The lithotrophs have very important roles in these cycles — they are the ‘rock eaters’ after all! They use iron, or sulfur, or phosphate, or nitrite, or any number of ‘minerals’ as we use carbohydrates, proteins or fats.
With the exception of plants, which are photolithoautotrophs, every other lithotrophic species is microbial. Not a single chemolithotroph exists in the macro world. Many lithotrophs are also mixotrophs, able to switch from phototrophy to chemotrophy, or autotrophy to heterotrophy. Some can even switch between lithotrophy and organotrophy! Some can be any mix of any of these, and able to take full advantage of changes in their environments.
A complete definition of metabolism includes an organism’s energy source, electron donor source, and carbon source, for a total of eight possible combinations.
Only two of these eight exist in the macro world: plants are photolithoautotrophs and animals are the exact opposite chemoorganoheterotrophs. These terms are of little importance and never mentioned in scientific fields at this level.
It is only the microbial world which has all eight metabolic combinations, and where these terms become very meaningful and relevant. Knowing that any particular microbe is autotrophic, chemotrophic, and/or lithotrophic or mixotrophic helps to understand the variety of ways microbes are able to obtain energy and feed themselves — especially if these mechanisms are completely alien to those of plants and animals.
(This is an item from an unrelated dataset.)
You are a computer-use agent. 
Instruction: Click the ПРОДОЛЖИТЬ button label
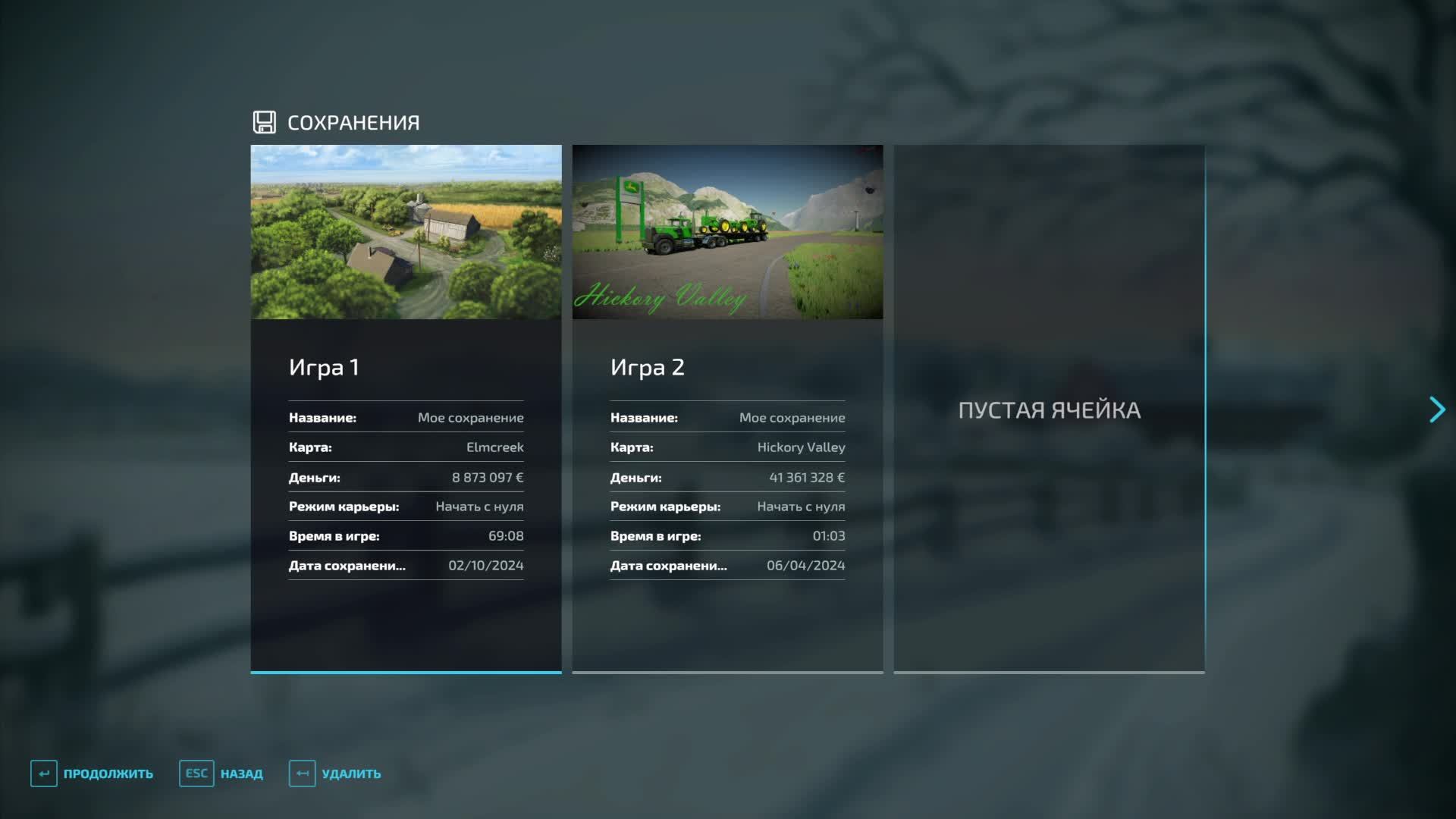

It is because some metabolisms are so different to those of plants and animals that microbes can convert the essential elements of non-living matter into bioavailable forms at all. And it is the presence of all metabolic types within an environment which ensures these elements continue to flow through ecosystems until they are returned to non-living forms for the cycle to begin anew.
These cycles are called biogeochemical cycles, and are the way by which the four major spheres of Earth interact to form a fifth: the pedosphere, or soil. These interactions which create the pedosphere are collectively known as pedogenesis, or soil formation.
Awareness of the various microbial metabolisms helps to understand how nutrients are made plant-available through pedogenesis and nutrient-cycling. This in turn helps to understand the interactions between soil, microbes, and plants, and that in turn helps to understand the whole concept of ‘From Soil to Fruit’. All of this will be covered in more detail in other chapters.